🤖 AI Summary
This work addresses the zero-shot causal structure inference problem among biological entities (e.g., genes, proteins), where no prior domain-specific training data is available. We propose the first evaluation paradigm that directly compares large language model (LLM) outputs against ground-truth interventional experimental data. Our method integrates customized multi-strategy prompting, retrieval-augmented generation (RAG), and lightweight LLM fine-tuning, and is systematically validated across >100 biological variables and >1,000 causal hypotheses. Results demonstrate that the model significantly outperforms random baselines, accurately capturing cell-context-specific and mechanistically complex causal relationships. Notably, it achieves effective knowledge distillation and causal hypothesis orchestration without domain-specific fine-tuning. This study provides the first empirical evidence that LLMs can reconstruct biological causal networks in a fully unsupervised setting, establishing a novel paradigm for AI-driven mechanistic discovery.
📝 Abstract
Genes, proteins and other biological entities influence one another via causal molecular networks. Causal relationships in such networks are mediated by complex and diverse mechanisms, through latent variables, and are often specific to cellular context.

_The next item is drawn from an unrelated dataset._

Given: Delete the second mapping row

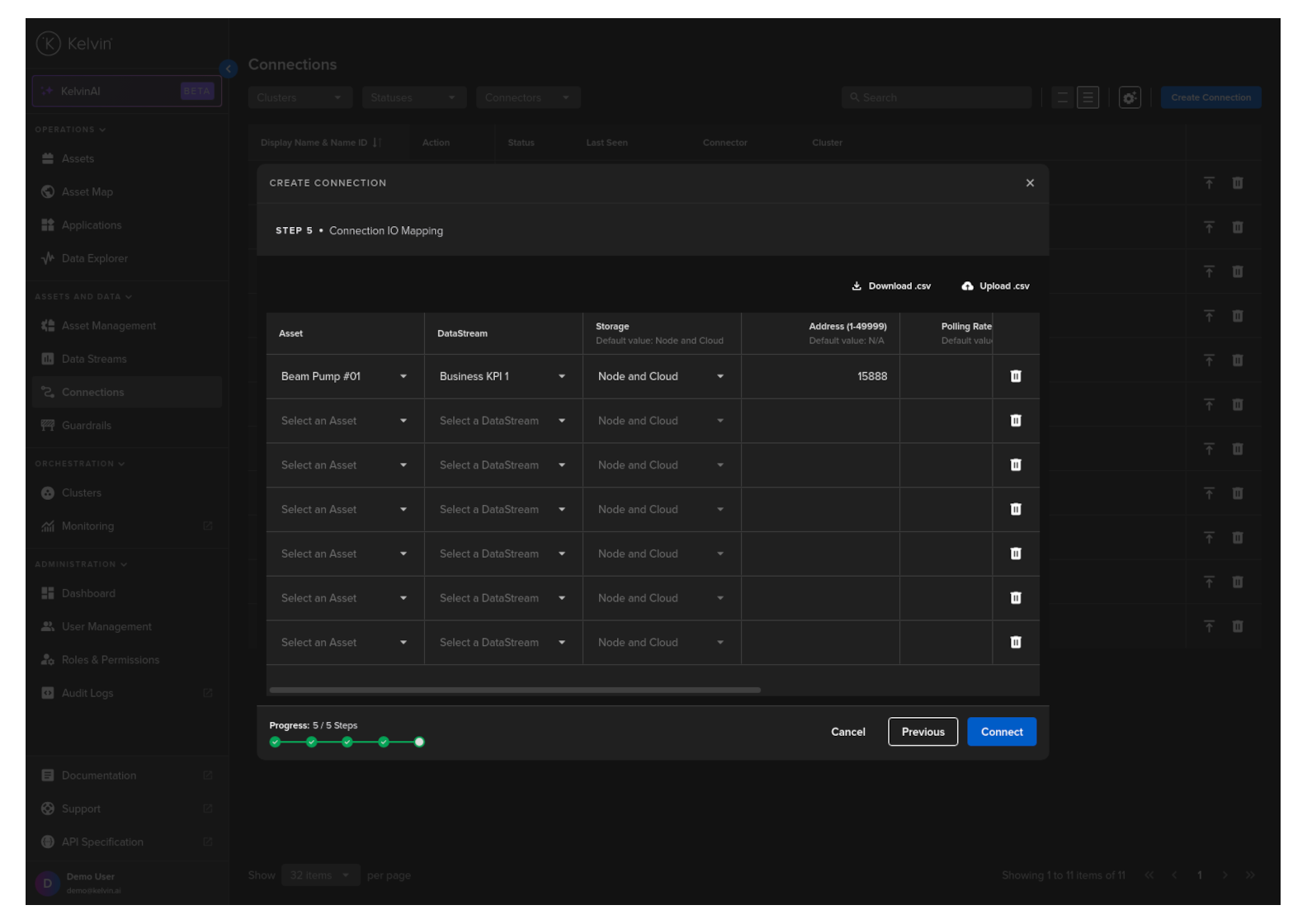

It remains challenging to characterise such networks in practice. Here, we present a novel framework to evaluate large language models (LLMs) for zero-shot inference of causal relationships in biology. In particular, we systematically evaluate causal claims obtained from an LLM using real-world interventional data. This is done over one hundred variables and thousands of causal hypotheses. Furthermore, we consider several prompting and retrieval-augmentation strategies, including large, and potentially conflicting, collections of scientific articles. Our results show that with tailored augmentation and prompting, even relatively small LLMs can capture meaningful aspects of causal structure in biological systems. This supports the notion that LLMs could act as orchestration tools in biological discovery, by helping to distil current knowledge in ways amenable to downstream analysis. Our approach to assessing LLMs with respect to experimental data is relevant for a broad range of problems at the intersection of causal learning, LLMs and scientific discovery.